**OBJECTIVE:** Duplicate the rows that start at the line containing "Use the redline" and end at the line containing "will click(x=15, y=74).", keeping both of those lines.

**MATERIAL SHOWN:**
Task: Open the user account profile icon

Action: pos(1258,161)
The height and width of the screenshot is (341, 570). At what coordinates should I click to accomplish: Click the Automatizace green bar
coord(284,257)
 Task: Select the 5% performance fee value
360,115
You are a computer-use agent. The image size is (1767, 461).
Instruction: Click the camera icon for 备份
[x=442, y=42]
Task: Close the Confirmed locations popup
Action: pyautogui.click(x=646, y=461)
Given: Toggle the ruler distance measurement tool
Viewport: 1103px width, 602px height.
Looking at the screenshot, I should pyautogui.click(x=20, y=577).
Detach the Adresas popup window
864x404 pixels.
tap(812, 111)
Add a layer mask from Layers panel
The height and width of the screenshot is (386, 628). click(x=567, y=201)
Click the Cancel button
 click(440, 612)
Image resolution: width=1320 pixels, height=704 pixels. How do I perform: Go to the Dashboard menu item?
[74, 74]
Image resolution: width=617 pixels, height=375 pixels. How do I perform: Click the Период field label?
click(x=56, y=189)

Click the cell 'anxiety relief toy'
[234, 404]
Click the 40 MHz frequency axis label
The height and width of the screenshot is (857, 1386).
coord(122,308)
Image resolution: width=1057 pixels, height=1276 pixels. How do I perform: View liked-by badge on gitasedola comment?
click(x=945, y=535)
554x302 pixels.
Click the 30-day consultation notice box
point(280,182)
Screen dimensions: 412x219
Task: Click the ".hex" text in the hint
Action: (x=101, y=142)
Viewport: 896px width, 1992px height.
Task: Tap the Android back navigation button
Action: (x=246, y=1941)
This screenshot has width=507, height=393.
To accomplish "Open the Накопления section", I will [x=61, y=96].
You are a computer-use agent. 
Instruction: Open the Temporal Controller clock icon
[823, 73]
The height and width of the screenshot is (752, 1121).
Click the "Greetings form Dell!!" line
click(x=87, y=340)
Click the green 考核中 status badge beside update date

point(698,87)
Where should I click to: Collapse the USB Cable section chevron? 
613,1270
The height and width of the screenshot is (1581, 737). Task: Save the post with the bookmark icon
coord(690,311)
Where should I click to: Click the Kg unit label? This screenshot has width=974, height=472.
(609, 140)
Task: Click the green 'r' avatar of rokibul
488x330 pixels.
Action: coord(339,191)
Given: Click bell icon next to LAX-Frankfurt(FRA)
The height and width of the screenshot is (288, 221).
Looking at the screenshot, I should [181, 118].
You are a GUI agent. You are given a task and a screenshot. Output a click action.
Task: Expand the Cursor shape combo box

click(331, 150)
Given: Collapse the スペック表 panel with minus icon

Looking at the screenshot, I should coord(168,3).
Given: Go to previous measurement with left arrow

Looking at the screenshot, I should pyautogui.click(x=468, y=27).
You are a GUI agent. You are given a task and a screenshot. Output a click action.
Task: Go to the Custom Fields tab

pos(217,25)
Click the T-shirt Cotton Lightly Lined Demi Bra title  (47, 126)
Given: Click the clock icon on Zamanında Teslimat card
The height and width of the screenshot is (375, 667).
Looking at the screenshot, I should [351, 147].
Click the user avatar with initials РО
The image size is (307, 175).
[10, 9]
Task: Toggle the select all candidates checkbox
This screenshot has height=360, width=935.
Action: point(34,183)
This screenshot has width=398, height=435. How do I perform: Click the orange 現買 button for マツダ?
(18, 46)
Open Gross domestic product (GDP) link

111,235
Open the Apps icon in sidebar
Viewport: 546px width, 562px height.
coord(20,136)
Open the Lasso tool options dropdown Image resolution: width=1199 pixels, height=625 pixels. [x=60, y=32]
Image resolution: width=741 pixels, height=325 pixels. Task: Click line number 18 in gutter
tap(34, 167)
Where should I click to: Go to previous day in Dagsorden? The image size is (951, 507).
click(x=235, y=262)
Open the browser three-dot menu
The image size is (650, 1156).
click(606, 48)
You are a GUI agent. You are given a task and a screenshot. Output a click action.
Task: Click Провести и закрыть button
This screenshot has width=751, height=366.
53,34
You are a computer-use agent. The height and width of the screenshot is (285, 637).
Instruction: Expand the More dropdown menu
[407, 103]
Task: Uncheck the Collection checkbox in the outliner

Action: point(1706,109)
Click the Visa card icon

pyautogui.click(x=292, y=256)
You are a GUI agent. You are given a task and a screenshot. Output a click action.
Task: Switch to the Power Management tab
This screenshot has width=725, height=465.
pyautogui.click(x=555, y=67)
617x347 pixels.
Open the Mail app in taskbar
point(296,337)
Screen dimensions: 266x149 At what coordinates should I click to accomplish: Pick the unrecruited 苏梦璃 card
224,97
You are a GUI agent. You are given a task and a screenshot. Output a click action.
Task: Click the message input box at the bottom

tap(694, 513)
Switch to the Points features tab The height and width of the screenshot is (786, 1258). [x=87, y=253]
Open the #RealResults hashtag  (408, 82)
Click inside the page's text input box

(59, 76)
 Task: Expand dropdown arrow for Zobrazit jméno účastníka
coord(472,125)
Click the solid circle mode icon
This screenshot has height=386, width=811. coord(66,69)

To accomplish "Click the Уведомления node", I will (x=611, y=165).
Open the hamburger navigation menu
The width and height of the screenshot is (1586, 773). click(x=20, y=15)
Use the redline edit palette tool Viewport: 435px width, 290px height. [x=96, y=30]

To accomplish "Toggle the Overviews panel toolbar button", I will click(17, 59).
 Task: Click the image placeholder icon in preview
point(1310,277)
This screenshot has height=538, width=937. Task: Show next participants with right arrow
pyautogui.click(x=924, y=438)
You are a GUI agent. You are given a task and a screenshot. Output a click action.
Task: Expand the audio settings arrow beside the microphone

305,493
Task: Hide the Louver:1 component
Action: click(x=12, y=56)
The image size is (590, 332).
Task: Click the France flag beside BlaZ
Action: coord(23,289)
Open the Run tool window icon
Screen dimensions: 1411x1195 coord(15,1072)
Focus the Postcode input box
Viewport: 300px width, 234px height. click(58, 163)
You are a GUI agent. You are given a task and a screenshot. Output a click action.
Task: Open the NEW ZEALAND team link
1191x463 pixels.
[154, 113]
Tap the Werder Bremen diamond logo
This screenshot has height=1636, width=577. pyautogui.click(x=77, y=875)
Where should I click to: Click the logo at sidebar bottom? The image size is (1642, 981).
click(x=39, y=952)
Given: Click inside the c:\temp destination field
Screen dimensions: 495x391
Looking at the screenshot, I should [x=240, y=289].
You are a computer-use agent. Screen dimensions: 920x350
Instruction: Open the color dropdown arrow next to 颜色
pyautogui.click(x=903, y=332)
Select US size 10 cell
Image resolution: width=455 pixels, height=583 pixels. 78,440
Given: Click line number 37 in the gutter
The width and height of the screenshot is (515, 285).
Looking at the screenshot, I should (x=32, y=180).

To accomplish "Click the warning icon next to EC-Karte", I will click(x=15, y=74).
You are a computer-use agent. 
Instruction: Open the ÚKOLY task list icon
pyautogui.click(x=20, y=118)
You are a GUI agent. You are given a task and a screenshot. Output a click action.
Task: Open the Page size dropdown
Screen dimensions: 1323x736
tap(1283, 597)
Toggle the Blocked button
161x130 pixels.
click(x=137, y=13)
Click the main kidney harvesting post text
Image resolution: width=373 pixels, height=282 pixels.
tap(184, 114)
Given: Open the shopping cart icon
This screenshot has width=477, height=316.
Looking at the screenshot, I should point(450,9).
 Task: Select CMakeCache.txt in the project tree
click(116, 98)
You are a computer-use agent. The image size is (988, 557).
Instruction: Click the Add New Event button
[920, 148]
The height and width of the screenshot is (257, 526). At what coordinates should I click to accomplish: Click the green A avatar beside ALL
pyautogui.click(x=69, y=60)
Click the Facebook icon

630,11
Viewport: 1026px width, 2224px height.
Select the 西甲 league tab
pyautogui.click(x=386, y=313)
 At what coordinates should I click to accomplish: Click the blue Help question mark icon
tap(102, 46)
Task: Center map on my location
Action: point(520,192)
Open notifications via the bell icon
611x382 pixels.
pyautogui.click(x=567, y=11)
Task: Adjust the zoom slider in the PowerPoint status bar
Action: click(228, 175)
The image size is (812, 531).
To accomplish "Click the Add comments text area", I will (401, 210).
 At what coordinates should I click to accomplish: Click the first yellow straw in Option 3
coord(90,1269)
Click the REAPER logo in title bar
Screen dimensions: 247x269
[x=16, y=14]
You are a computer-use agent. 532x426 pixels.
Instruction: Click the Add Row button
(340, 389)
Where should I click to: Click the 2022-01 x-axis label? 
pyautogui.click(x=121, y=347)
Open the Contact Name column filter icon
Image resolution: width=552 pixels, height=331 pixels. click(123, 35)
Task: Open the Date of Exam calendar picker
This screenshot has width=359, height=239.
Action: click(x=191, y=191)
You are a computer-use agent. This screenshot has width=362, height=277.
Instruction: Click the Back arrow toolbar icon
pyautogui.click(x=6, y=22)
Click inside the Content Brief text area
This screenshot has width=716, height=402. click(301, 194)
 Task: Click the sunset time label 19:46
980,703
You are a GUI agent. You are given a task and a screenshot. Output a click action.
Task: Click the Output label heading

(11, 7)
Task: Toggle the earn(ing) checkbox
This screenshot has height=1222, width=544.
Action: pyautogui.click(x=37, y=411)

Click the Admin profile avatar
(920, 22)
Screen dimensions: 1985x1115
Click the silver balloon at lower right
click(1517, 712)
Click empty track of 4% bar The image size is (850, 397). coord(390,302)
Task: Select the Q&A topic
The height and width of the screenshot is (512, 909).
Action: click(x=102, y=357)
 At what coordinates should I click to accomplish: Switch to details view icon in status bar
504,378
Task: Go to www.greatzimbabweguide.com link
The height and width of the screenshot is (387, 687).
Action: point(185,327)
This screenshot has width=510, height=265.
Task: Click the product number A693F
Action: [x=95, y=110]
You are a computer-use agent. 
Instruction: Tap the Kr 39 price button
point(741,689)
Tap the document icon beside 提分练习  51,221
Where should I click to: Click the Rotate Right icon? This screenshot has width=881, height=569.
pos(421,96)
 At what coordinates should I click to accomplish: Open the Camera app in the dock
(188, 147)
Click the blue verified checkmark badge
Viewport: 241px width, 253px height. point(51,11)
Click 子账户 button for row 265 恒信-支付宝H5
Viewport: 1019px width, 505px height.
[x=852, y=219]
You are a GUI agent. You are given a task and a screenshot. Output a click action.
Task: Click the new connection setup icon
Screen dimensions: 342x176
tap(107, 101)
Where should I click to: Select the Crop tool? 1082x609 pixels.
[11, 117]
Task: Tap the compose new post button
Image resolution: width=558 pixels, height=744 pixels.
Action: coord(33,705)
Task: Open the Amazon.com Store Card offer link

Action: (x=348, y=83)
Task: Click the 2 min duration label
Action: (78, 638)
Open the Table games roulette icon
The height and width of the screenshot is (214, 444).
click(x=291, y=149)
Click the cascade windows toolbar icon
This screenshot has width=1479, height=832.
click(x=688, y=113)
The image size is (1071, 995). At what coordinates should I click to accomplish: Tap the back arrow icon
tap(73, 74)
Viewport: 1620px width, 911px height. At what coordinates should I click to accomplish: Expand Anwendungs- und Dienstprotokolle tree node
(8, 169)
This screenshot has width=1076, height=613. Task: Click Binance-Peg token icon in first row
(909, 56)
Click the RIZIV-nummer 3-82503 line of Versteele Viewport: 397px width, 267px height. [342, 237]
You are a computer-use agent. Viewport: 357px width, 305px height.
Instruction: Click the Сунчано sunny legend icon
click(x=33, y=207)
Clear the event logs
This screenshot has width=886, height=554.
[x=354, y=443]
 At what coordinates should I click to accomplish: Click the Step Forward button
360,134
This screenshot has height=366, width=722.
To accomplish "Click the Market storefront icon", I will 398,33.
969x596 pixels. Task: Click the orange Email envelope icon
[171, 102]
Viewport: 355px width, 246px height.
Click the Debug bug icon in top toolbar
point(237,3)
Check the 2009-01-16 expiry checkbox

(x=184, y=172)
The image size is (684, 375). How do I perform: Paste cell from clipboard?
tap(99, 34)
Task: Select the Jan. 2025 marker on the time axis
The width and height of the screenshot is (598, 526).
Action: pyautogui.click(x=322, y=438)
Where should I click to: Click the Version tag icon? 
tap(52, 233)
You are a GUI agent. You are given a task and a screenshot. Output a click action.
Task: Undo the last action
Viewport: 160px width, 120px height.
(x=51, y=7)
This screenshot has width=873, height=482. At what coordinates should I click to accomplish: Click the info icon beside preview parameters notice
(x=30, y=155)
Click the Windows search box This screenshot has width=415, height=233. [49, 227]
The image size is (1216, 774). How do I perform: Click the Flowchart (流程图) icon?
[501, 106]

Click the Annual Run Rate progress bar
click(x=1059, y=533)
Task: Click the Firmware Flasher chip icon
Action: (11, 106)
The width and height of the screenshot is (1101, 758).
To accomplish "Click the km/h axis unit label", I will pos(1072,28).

**FINISHED ANSWER:**
Use the redline edit palette tool Viewport: 435px width, 290px height. [x=96, y=30]

To accomplish "Toggle the Overviews panel toolbar button", I will click(17, 59).
 Task: Click the image placeholder icon in preview
point(1310,277)
This screenshot has height=538, width=937. Task: Show next participants with right arrow
pyautogui.click(x=924, y=438)
You are a GUI agent. You are given a task and a screenshot. Output a click action.
Task: Expand the audio settings arrow beside the microphone

305,493
Task: Hide the Louver:1 component
Action: click(x=12, y=56)
The image size is (590, 332).
Task: Click the France flag beside BlaZ
Action: coord(23,289)
Open the Run tool window icon
Screen dimensions: 1411x1195 coord(15,1072)
Focus the Postcode input box
Viewport: 300px width, 234px height. click(58, 163)
You are a GUI agent. You are given a task and a screenshot. Output a click action.
Task: Open the NEW ZEALAND team link
1191x463 pixels.
[154, 113]
Tap the Werder Bremen diamond logo
This screenshot has height=1636, width=577. pyautogui.click(x=77, y=875)
Where should I click to: Click the logo at sidebar bottom? The image size is (1642, 981).
click(x=39, y=952)
Given: Click inside the c:\temp destination field
Screen dimensions: 495x391
Looking at the screenshot, I should [x=240, y=289].
You are a computer-use agent. Screen dimensions: 920x350
Instruction: Open the color dropdown arrow next to 颜色
pyautogui.click(x=903, y=332)
Select US size 10 cell
Image resolution: width=455 pixels, height=583 pixels. 78,440
Given: Click line number 37 in the gutter
The width and height of the screenshot is (515, 285).
Looking at the screenshot, I should (x=32, y=180).

To accomplish "Click the warning icon next to EC-Karte", I will click(x=15, y=74).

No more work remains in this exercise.